How THCA Becomes THC
THCA is synthesized in the trichomes of the cannabis plant. Trichomes are the tiny, crystal-like structures that cover the surface of the cannabis flower and leaves, responsible for producing cannabinoids, terpenes, and flavonoids. The trichome is secreted from the plant through small pores and is mostly made of wax. As the cannabis plant matures, THCA is produced within these trichomes, and sunlight can degrade the THCA while encapsulated in the trichome.
The cannabinoids are synthesized in a specific order to get to THCA. First CBGA is synthesized, then it’s converted with oxygen to THCA. When cannabis is harvested, dried, and cured, the THCA content remains stable as long as it’s kept away from light, heat, and air. If these protective waxy trichomes are broken open, the THCA could be exposed to air and degrade into THC. When degrading, THCA undergoes decarboxylation, a chemical reaction that removes the carboxyl group from the molecule, transforming it into THC. This process occurs when cannabis is smoked, vaporized, or cooked, making THC the dominant compound in most cannabis products.
Consuming THC and THCA: Different Experiences
The way you consume cannabis determines whether you’re ingesting more THC or THCA. For example, raw cannabis, such as fresh leaves or flowers, contains mostly THCA. Either from low-temperature infusion into oil, or extraction with solvents there are modern methods that have become common for producing THCA, but there are more established methods as well.
The traditional methods of extraction like charas, hash, and keef are ways of producing THCA. By using ice and water the trichomes become brittle and break off, since they aren’t water-soluble they don’t dissolve in water and settle like sand in water to then be screened and filtered. The process reduces the amount of plant material and concentrates the cannabinoids into %40-%80 purity. Charas is a hand-rubbing technique in which the buds are rolled on the palm of your hand to gather the trichomes from the plant. Keef is the name given to trichomes that fall off during handling and are usually collected through a dry sift technique. These methods allow consumers to preserve the medicinal compounds and reduce the amount of plant material present, increasing preservation and effect. These preparations are comprised mostly of THCA until heated or oxidized.

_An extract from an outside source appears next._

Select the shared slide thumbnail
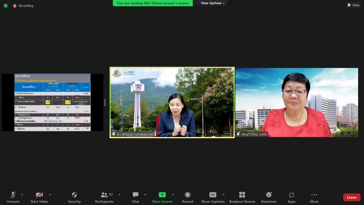This screenshot has height=205, width=364. [x=52, y=103]
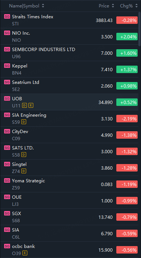This screenshot has height=258, width=141.
Task: Click the green +0.98% Seatrium swatch
Action: tap(127, 86)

Living cannabis plants can also be juiced and eaten raw for the therapeutic effects of THCA. Simply by juicing the leaves and buds the non-euphoric properties of THCA can be experienced.

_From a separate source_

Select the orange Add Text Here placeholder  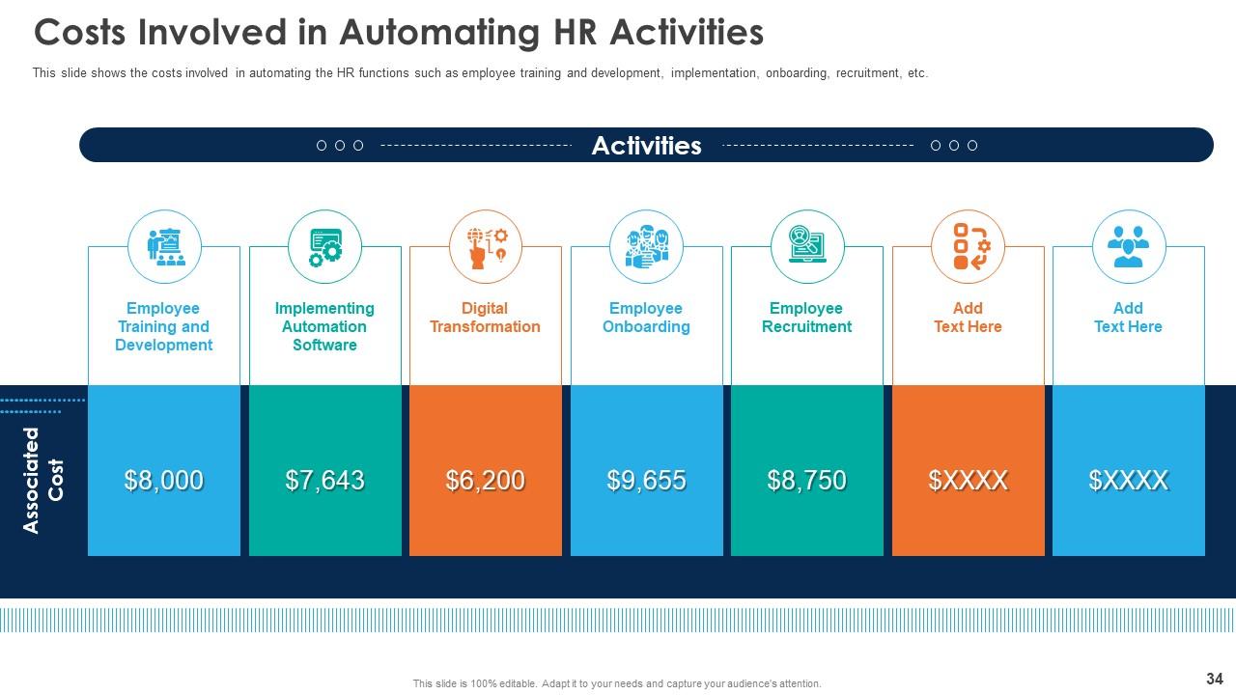[968, 318]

On the other hand, traditional consumption methods like smoking or vaping cannabis result in the conversion of THCA to THC. This is why smoking or vaping produces the characteristic high that many users seek. Edibles, which involve cooking cannabis into food or drinks, also convert THCA to THC, although the onset of effects is typically delayed compared to smoking or vaping.
The Breakdown
After the NYC Diesel, I’m supercharged, but that’s not entirely due to the THC-%. The terpenes and other cannabinoids like CBD help drive the high we all experience from different strains of cannabis. The THC and THCA are just the fuel for our ships, the flavors and other cannabinoids steer the ship whether it’s shifting into hyperspace or shifting into the park.